July 14, 2011

The Things We Own.

He must of acquired it second hand, none of it looked new. But all the pieces shared a kind of sympathy, and the fact that they were suffocating under papers and books made them more attractive than less. 
-Nicole Krauss "Great House"




What does the furniture you surround yourself by say about who you are? 

I ask this because recently I have been missing things I left in my old home.  I've tried hard not to become attached to things. I live in a small efficiency apartment and most of my possessions are books and clothes. I don't like feeling attached to things.  However, despite this, I'm missing things I left back at home. 

These things, all family antique furniture  traveled with me through three different houses in college, across the state of Washington twice and were in my room all through middle and high school . They have history, not just my history, but the history of my family and where I came from.  Now, these things are sitting in my mom's basement collecting dust. 

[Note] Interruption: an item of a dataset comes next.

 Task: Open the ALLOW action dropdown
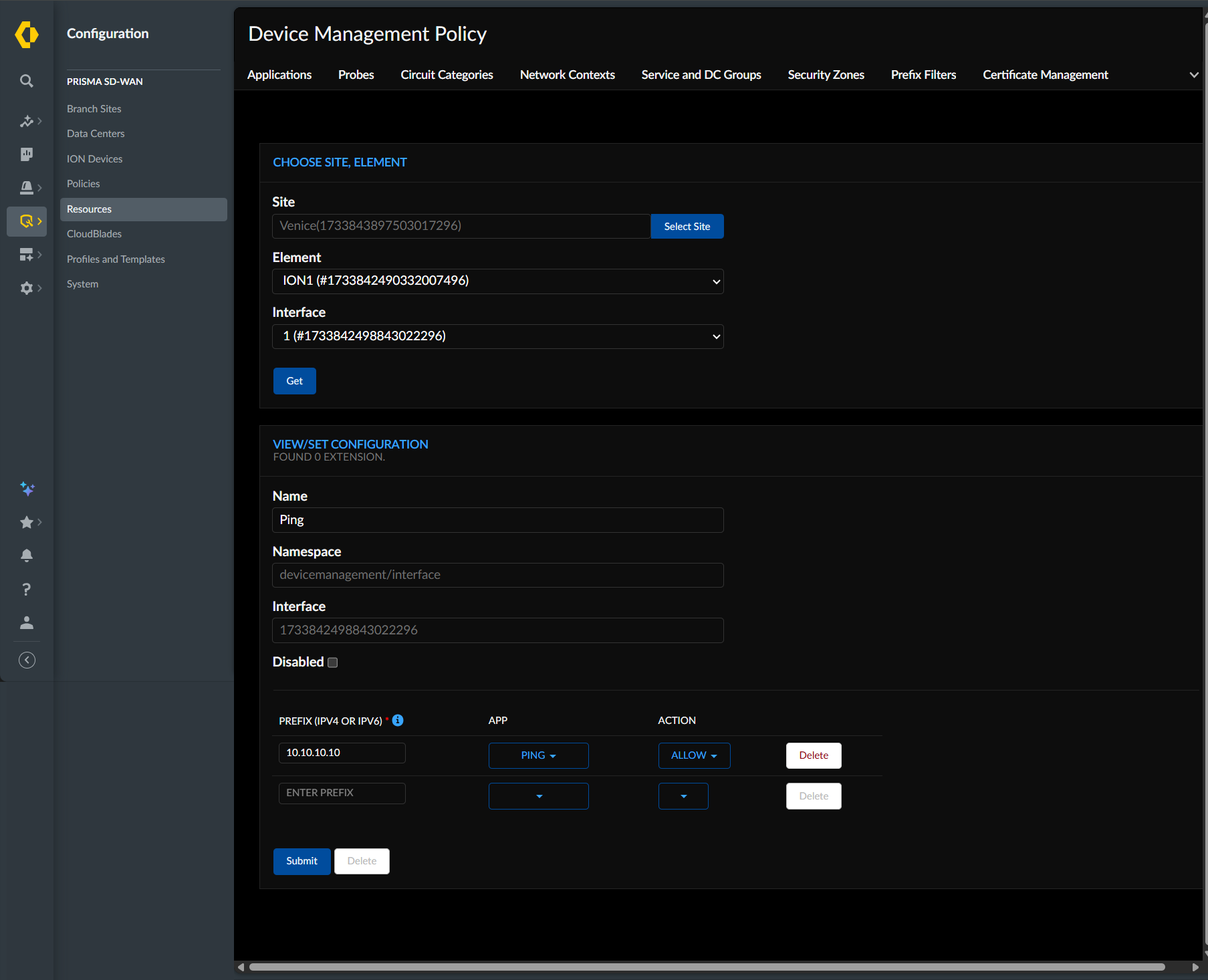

When I moved I thought it would be cathartic and symbolic to leave the old and begin fresh by making new. Now I realize that the past shapes the future in a way that you will never escape. See: Nostalgia. idolization of a past that never existed

The things I own show you who I am now.

You find a slew of new-to-me used furniture. Each piece was either given to me or found on the side of the road and refurnished by me. I do not have ties to the furniture.  I have no history to the pieces, and in a way, it is symbolic of the life I live. Everything in my life is new.

I miss being surrounded by history, my history. My desk was my grandmother's in the 1940's when she was a substitute in an elementary school and my dresser was my great-grandfathers.  Every night before bed,  he wrote a list of tomorrow's activities and left it on the top of the desk. I have a large globe that was  made just after WWII that  sat in my Grand Uncle's living room surrounded by shelves and shelves of books. These things have meaning outside of the life I live now, but they are also connected to who I am and where I came from.

My free-to-me-table, my redone dresser, re-furnished chairs and bookshelves still have some sort of life, or history to live. However, while everything in life still feels new, I suppose it would be comforting to have a reminder of the past, a gentle reminder that who you are now is directly linked to where you came from.